INSTRUCTION A:
In the excerpt below on DCNN face representations, list every figure it cites.

EXTRACT PROVIDED:
------------------------------------------------------------------------

To extract the representations that were generated by the DCNNs, we ran the trained models in evaluation mode on a predefined set of image stimuli. The face images were first aligned using the MTCNN face alignment algorithm (Xiang & Zhu, 2017). After alignment, the images were normalized with the standard ImageNet normalization (M = [0.5, 0.5, 0.5], SD = [0.5, 0.5, 0.5]). We first measured the pixel-based representations of all face images. We then examined the representations at the penultimate, fully connected (fc7) layer. This is the final hidden layer that generates the final representation that is transformed to the output probability layer. 

We calculated the Euclidean distances between the penultimate layer (fc7) embeddings of the following pairs of faces: same identity faces—same view, same identity faces—quarter view, same identity faces—half view, and different identity faces—same view (as shown in Figure 2A) for 15 different identities. The face alignment procedure failed to detect four of the half-view faces, so we only had 11 face pairs in the frontal-half-view condition. The distance scores were normalized by dividing the measured distances by the maximal distance value in each run across all stimuli and conditions. This resulted in a normalized score that ranged from 0–1. These distance scores were calculated for each of the 64 DCNNs, as well as for a pixel-based representation based on the pixel values of the images and for the identity-based representation based on the values of the penultimate (last hidden – fc7) layer of the fully face-trained DCNN (Abudarham et al., 2021). Finally, to measure the similarity between each of the 64 trained DCNNs and the baseline models (pixel-based and identity-based), we calculated the Euclidian distance between the normalized mean distances of the four types of face pairs (dividing the distance of each pair by the sum of the distances of the four pairs) of each trained DCNN with each baseline models. Smaller distances indicate that the DCNN is more similar to the pixel model (Figure 2D) or the identity model (Figure 2E). 

We calculated the Euclidean distances between the representations of the following four conditions: Same, Non-Critical, Critical, and Different (See Figure 3A). Each condition includes 25 image pairs. Distances were calculated for a pixel-based representation based on the pixel values of the images and for the other representations based on the penultimate layer. We then performed the same analysis that is described in the previous section to measure the similarity of each of the 64 models with a pixel-based or an identity-based representations (see Supplementary Figure S2).

------------------------------------------------------------------------

SUPPLIED DATA:
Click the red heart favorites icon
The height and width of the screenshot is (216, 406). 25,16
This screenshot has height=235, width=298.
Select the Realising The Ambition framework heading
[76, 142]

------------------------------------------------------------------------

INSTRUCTION B:
Write out the records above again, line by line, with nothing changed.

RESULT A:
Figure 2A, Figure 2D, Figure 2E, Figure 3A, Supplementary Figure S2

RESULT B:
Click the red heart favorites icon
The height and width of the screenshot is (216, 406). 25,16
This screenshot has height=235, width=298.
Select the Realising The Ambition framework heading
[76, 142]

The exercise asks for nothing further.